Music News

Conscious Alliance Rallies Artists and Musicians to Fight Hunger

Conscious Alliance just opened a new distribution center in Broomfield.
Conscious Alliance just opened a new distribution center in Broomfield. Maureen O'Neill
Nearly two decades ago, Conscious Alliance, a national hunger relief organization that works with musicians, artists and food makers on a mission to end hunger nationwide, was started with the question, “How do we engage young people in the fight against hunger?”

The group's executive director, Justin Levy, says the answer was partnering with bands. The first event was an Art That Feeds food drive at a String Cheese Incident concert at Fillmore Auditorium in 2002, offering a poster in exchange for concert-goers bringing food to the concert. People brought 4,000 pounds of food to the show. To the next one, they brought 8,000 pounds.

“We realized we had something going,” Levy says. “So now we work with these poster artists who are nationally renowned. They donate the image and they donate their services, and we work with leading screen printers around the country. Concert-goers will wait in line at Red Rocks and venues beyond to make sure that they're collecting the newest Art That Feeds poster.”

Levy says Conscious Alliance took its network national by touring with bands and forming partnerships with companies like Boulder-based Justin’s organic peanut butter.
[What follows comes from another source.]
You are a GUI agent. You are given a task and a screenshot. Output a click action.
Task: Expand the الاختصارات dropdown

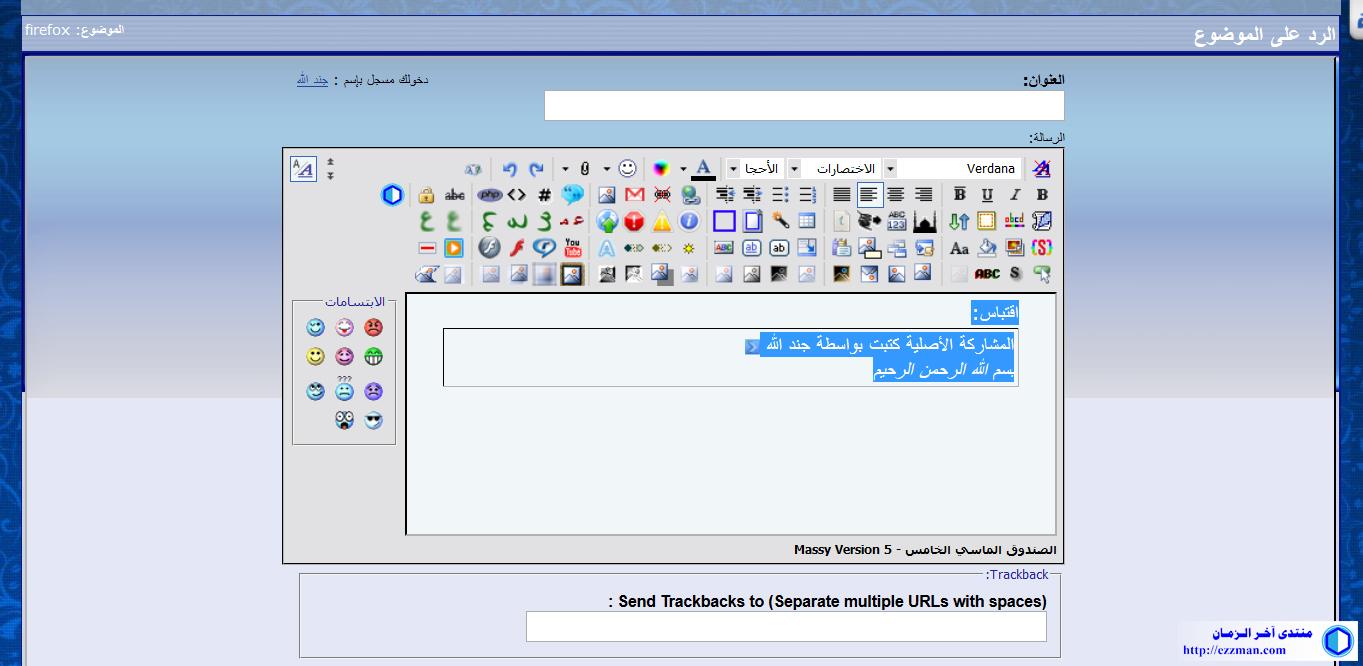coord(794,169)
“We work with about sixty leading natural-food companies to move their food out of their warehouses, into the hands of kids and families who need it most,” Levy says. “We've been with them, kind of piecing it together, and as we grow, the need has tremendously increased. Last year, we found ourselves having an opportunity to open our national distribution center to help meet that growing need of people needing food.”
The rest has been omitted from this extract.